Something a historical significance from Trier’s more modern past is the fact the city was the birthplace to Karl Marx.  In fact the home he was born in is now a museum in remembrance of Marx’s life:

Picture from Trier, Germany

The house was built in 1727 long before the time Marx was born in 1818.  Marx is considered by many to be the father of communism and socialism.  Marx died in 1883:

Picture from Trier, Germany

Besides the main tourist sites to see in Trier it was fun just to walk around and discover other old and impressive structures scattered around the city:

Picture from Trier, Germany

I also liked spotting little bits of fine art scattered around Trier such as this crucifix of Jesus above an archway:

Picture from Trier, Germany

Here is an elaborate gate with a large sculpture on it that I spotted as well:

Picture from Trier, Germany

Conclusion

I spent an entire day exploring this city and feel like I just scratched surface.

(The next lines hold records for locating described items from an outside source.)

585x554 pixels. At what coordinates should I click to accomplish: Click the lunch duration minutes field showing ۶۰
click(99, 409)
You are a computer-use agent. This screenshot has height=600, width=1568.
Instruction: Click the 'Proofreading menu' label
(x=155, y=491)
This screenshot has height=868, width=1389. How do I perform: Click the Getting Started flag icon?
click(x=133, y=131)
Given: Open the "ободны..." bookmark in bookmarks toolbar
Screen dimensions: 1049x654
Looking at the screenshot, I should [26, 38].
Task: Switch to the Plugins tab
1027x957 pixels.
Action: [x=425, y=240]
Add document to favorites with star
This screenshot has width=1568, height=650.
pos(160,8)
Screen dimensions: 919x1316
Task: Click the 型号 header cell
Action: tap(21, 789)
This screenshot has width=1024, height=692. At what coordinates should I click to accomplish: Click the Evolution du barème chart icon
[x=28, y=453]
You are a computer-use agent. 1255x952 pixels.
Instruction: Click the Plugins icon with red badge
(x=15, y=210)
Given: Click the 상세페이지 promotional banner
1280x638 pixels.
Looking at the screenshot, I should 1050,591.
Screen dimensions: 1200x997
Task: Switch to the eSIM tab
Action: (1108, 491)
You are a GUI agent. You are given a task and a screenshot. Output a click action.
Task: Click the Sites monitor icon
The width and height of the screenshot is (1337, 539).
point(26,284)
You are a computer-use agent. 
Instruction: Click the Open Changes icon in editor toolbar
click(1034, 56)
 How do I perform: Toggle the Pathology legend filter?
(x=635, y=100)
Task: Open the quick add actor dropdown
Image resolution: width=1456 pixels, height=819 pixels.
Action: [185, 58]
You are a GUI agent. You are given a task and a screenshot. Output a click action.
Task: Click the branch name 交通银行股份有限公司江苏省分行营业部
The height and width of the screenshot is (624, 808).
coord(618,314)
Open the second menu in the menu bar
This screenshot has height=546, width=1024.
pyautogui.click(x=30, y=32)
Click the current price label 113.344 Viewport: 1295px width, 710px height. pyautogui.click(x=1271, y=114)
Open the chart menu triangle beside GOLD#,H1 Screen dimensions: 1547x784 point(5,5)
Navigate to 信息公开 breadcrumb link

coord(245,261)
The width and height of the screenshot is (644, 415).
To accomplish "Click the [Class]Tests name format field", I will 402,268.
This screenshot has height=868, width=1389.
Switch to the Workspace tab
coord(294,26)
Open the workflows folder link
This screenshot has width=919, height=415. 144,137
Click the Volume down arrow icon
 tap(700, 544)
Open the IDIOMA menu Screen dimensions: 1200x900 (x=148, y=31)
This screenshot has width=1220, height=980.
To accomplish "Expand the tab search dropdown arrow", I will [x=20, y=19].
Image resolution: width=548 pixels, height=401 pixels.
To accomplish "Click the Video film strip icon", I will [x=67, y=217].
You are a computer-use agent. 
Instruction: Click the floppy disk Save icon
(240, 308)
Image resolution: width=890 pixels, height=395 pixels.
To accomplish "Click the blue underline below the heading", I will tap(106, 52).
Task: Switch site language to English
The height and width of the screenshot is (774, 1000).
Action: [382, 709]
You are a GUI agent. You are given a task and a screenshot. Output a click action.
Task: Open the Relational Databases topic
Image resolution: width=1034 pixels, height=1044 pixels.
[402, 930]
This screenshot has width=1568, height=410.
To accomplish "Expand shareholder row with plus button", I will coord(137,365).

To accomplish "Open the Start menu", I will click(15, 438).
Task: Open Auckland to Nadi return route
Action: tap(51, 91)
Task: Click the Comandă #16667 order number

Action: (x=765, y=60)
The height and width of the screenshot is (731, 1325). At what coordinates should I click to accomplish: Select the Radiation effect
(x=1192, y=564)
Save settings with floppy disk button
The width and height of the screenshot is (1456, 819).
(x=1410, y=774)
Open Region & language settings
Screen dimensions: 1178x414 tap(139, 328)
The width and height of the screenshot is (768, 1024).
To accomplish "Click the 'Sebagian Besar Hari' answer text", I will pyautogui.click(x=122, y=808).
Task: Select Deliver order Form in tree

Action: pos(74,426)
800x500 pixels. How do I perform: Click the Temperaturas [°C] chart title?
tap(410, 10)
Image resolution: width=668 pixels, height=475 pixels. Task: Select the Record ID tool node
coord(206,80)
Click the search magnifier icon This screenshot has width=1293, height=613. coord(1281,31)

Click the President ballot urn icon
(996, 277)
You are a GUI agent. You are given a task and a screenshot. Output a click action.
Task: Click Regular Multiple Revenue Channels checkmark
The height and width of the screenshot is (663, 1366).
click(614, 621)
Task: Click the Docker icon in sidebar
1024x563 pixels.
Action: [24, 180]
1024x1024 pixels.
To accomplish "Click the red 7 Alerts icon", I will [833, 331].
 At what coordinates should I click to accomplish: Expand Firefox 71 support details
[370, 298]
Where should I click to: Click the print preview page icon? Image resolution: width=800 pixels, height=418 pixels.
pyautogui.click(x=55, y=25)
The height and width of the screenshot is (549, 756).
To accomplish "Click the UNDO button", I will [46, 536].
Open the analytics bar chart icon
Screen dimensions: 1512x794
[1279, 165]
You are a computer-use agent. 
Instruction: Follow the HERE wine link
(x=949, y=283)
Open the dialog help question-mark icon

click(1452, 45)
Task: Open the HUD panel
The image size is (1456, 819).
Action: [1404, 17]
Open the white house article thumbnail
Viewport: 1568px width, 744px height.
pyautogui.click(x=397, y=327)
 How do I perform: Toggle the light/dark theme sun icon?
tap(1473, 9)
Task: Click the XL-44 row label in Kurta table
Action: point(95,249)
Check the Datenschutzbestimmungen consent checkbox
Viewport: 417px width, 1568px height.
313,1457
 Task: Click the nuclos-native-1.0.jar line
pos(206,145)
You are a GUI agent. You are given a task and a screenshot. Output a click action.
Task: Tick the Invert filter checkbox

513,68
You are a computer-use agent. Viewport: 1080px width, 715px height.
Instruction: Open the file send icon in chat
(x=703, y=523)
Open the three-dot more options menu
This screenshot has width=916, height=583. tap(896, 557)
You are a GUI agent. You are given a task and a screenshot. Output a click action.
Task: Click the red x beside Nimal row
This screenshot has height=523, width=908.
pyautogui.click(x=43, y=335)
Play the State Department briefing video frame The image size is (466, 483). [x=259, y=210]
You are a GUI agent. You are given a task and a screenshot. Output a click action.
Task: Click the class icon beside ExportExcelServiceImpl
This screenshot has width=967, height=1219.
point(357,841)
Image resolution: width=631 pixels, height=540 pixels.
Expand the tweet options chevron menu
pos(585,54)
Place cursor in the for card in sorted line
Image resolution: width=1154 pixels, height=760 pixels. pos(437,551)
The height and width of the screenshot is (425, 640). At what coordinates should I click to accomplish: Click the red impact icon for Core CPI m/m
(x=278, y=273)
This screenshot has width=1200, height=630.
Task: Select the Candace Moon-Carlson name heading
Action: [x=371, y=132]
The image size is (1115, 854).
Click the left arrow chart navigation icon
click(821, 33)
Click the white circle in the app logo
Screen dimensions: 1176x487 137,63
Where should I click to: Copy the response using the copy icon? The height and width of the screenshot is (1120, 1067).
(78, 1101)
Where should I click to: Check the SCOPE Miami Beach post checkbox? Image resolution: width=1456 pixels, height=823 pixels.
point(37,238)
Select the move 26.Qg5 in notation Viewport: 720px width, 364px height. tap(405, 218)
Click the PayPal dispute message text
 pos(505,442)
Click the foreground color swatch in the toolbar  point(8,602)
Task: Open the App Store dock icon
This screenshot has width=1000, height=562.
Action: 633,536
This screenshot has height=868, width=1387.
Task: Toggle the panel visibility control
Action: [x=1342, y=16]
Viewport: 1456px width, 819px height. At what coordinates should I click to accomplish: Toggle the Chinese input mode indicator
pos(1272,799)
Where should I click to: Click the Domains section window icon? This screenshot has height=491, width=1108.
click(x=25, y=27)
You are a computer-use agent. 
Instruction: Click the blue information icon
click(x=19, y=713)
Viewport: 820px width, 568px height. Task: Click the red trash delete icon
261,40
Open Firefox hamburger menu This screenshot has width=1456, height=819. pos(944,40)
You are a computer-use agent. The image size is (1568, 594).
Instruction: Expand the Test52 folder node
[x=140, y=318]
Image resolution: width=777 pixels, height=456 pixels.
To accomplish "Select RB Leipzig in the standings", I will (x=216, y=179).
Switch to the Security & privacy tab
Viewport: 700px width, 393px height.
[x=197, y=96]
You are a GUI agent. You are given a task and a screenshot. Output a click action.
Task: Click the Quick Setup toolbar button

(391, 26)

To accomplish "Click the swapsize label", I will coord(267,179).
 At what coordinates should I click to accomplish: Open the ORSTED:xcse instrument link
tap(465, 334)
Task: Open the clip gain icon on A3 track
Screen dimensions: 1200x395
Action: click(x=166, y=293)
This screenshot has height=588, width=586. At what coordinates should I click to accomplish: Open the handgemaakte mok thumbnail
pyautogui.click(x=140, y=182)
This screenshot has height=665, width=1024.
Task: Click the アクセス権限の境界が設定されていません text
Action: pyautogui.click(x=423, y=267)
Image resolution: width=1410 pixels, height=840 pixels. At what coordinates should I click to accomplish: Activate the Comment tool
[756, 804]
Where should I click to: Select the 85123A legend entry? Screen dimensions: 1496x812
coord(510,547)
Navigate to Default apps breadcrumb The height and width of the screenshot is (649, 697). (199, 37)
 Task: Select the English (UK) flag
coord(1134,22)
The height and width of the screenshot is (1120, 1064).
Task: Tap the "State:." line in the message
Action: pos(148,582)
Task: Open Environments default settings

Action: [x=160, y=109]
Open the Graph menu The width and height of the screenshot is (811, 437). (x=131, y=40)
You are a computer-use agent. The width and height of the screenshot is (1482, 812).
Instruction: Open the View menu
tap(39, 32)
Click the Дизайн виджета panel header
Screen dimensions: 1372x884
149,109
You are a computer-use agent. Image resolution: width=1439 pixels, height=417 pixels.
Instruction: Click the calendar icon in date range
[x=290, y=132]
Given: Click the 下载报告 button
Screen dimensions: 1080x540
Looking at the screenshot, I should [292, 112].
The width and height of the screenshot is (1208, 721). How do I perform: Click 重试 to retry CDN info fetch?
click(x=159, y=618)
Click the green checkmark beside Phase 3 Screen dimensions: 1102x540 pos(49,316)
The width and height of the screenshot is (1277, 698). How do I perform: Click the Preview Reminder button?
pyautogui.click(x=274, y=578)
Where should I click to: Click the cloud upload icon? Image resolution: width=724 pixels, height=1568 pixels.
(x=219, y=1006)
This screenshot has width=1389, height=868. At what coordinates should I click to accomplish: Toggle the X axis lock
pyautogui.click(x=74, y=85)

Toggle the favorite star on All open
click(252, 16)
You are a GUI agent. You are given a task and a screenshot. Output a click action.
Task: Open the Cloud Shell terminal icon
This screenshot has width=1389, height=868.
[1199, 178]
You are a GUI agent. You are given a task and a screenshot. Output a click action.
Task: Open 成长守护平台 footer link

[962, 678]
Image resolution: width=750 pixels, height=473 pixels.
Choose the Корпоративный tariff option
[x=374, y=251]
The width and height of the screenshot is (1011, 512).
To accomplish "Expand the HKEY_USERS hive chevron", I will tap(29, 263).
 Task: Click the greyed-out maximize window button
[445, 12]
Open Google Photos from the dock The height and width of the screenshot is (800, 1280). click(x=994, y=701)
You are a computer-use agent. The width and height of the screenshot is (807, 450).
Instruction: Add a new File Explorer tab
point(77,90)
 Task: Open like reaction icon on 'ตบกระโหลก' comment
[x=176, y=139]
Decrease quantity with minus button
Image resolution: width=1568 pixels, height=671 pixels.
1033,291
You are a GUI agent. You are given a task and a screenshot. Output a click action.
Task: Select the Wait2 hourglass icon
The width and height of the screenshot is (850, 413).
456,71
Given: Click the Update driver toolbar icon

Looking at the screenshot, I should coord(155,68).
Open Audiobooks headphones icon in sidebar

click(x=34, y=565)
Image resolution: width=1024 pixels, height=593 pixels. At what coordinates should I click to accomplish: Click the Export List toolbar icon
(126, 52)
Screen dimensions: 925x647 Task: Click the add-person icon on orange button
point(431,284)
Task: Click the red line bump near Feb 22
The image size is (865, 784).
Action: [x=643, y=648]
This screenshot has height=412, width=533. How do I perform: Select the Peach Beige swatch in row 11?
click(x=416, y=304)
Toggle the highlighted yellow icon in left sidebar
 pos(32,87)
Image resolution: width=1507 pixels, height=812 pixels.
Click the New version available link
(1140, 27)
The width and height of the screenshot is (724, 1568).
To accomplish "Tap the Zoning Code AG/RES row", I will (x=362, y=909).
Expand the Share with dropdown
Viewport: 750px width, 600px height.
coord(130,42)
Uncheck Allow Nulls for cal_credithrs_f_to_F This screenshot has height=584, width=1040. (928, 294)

Many of the random sites I spotted in Trier would likely be major tourist attraction in other cities, but due to Trier’s wealth of historical sites many go unnoticed.  Since I enjoy learning about Roman history I found the Roman ruins to be the most interesting sites to see in Trier.  However, there is so much more to see in Trier than just old ruins.  I look forward to returning to Trier again because one day is definitely not long enough to truly appreciate this amazing city.